__Rows showing where targets appear__.
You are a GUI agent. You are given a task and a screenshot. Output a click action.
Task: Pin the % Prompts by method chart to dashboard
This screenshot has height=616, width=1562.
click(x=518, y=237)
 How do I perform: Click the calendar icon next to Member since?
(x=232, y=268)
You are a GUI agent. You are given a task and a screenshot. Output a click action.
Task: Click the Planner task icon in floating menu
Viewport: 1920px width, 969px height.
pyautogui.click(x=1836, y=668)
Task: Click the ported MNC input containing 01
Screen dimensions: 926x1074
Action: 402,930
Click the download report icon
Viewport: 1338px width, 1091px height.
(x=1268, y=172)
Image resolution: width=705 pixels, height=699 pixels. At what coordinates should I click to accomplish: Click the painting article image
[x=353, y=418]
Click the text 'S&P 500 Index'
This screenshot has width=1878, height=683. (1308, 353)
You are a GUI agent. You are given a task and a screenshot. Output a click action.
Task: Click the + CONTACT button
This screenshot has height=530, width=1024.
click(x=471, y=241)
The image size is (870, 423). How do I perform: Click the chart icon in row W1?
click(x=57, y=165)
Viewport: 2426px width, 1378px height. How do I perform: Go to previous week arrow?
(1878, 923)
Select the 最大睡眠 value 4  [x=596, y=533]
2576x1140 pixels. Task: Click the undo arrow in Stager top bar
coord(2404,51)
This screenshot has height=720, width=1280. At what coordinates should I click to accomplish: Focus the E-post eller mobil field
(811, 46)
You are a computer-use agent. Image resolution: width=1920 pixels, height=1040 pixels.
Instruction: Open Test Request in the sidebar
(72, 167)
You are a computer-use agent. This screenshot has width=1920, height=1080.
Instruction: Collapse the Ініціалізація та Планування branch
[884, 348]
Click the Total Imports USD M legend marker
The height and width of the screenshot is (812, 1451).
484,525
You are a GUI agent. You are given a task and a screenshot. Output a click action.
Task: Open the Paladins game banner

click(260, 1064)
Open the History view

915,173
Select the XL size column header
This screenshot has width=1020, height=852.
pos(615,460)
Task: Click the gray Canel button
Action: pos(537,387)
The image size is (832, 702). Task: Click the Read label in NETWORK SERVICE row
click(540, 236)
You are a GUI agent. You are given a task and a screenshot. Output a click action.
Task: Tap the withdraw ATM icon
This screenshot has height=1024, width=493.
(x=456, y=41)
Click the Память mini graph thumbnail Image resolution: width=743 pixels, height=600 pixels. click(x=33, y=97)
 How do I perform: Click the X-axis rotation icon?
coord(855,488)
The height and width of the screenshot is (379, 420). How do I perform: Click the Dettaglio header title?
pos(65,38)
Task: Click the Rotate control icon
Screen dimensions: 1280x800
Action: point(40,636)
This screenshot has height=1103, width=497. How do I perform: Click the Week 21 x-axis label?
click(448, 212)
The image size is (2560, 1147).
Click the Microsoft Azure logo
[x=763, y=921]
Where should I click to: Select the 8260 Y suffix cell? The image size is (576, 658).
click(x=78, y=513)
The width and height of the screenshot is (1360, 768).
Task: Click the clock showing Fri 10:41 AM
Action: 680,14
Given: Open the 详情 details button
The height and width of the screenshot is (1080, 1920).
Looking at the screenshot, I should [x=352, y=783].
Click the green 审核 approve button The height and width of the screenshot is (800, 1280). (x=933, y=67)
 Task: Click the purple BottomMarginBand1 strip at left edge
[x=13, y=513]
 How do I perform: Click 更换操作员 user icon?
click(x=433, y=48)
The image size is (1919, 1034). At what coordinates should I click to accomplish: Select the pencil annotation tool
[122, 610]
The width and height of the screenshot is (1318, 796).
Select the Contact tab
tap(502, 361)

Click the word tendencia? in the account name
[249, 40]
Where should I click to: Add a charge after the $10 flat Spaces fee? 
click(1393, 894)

__THE TASK__. Which lines in the entries above contain the string "Open" with matching case? Show each of those lines in full.

__SOLUTION TO THIS EXERCISE__.
Instruction: Open Test Request in the sidebar
Task: Open the Paladins game banner
Open the History view
Given: Open the 详情 details button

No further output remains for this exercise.